Invalid data for collections from a frame indexed in the same line in python #642

Open jmcarcell opened 1 month ago

jmcarcell commented 1 month ago

The issue is the following, when indexing a frame iterator and using it in the same line:

import podio
podio_reader = podio.root_io.Reader("example_frame.root")
frames = podio_reader.get("events")
print(len(frames[0].get('mcparticles')))  # prints a random number like 811654108391827

the number printed is consistent with reading some random memory (64 bits). Or if the number is too big, the error will be:

OverflowError: cannot fit 'int' into an index-sized integer

The workaround is easy, just save the intermediate frame (explaining why this has not been before since typically one will loop over the frames):

ev = frames[0]
print(len(ev.get('mcparticles')))  # prints 10, all is good here

From this it just seems that frames[0] is not constructed properly in python. Any other operation that I have tried will also fail.

It seems not to be an issue with podio (leaving only cppyy), at least not with the python code, because if we get down to the functions that are actually being called and do:

print(podio.Frame(cppyy.gbl.std.move(podio_reader._reader.readEntry("events", 0))).get('mcparticles').size())

this will also print a random number. I'll try to prepare an example to report this to cppyy if that is the case (looks like).

tmadlener commented 1 month ago

Does this work on the c++ side? In principle it should as everything should live until the end of the statement. But in this case we create a temporary frame, from which we get a const & to a collection on which we then call size, so I am not entirely sure.

jmcarcell commented 1 month ago

Yes, on C++ there aren't any surprises and you can do everything in one line. But here frames[0] not being alive before the line ends seems unexpected.
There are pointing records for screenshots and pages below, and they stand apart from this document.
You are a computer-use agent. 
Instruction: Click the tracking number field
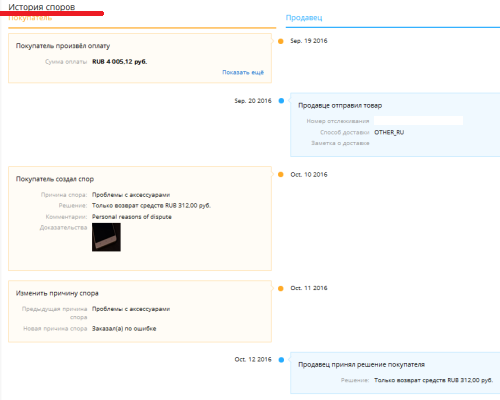418,121
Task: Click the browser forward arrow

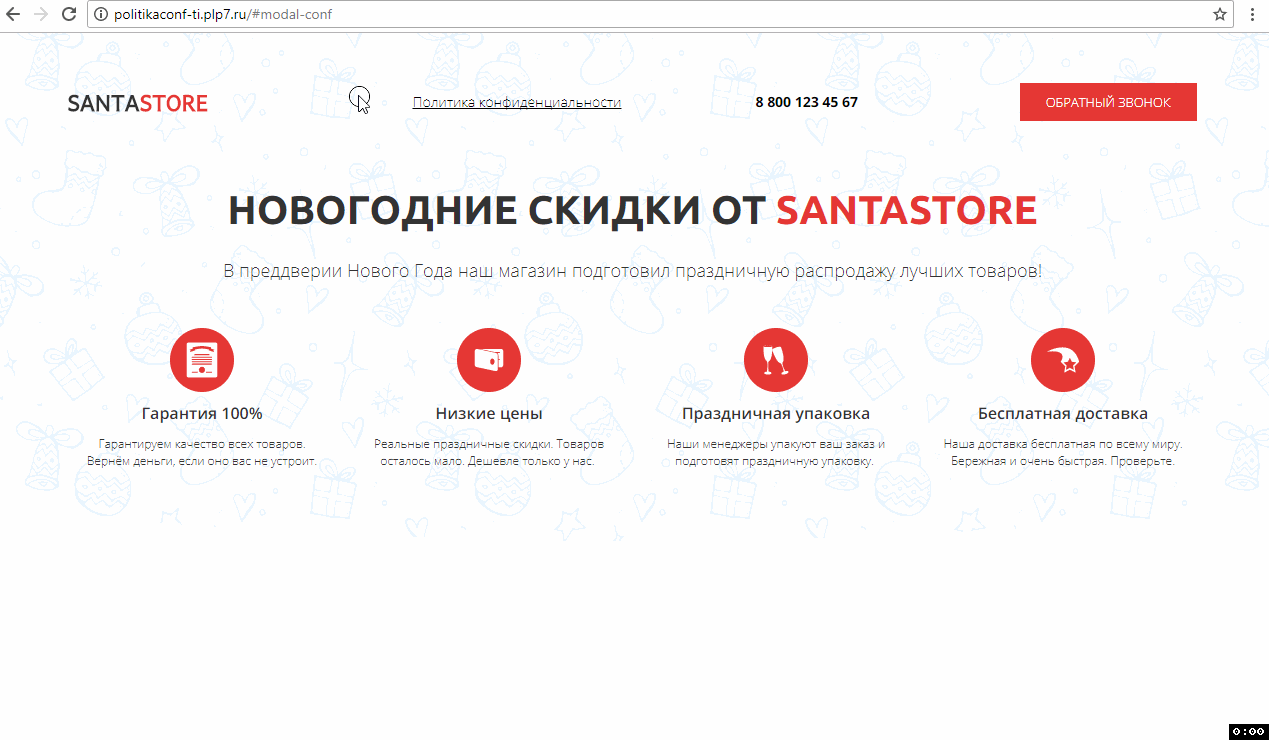Action: pyautogui.click(x=41, y=14)
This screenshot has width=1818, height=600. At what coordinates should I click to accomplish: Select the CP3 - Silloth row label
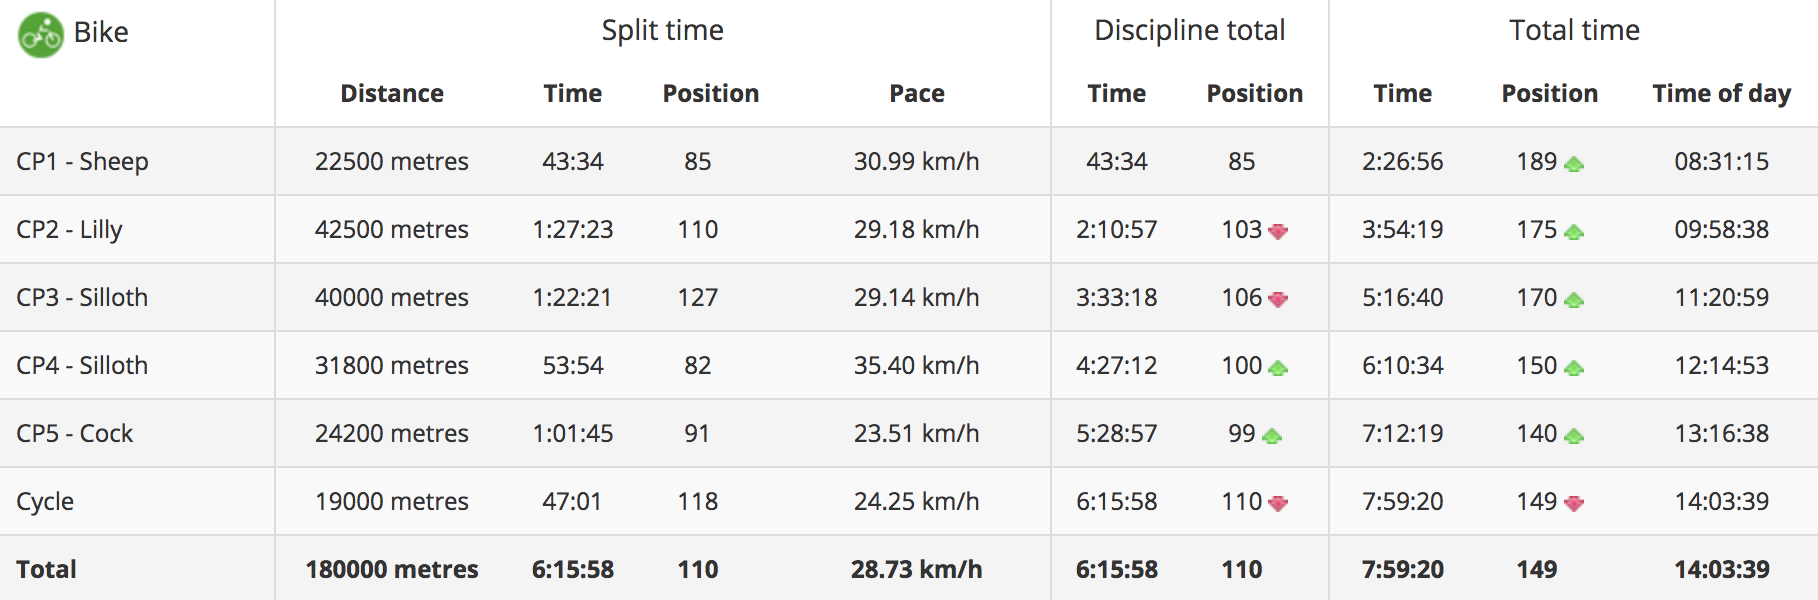tap(82, 298)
wlav commented 1 month ago

C++ and Python have different rules for temporaries: C++ guarantees that the lifetime of temporaries is at least until the end of the statement; in Python, temporaries go away whenever the reference count returns to zero, which may be in the middle of a long statement. If a C++ method returns something by reference to data that lives in a temporary object (that came to be from a different function call, say, in the long statement), then that data may go away before the end of life of the reference.

cppyy tries to set "lifelines" from such references onto the object that holds the data by checking whether the reference points to somewhere within the object on which the method was called. This automatic system would fail if the reference is to something that is not part of the temporary, but is still controlled by that temporary. E.g. if the reference points into data that is held by pointer by the object.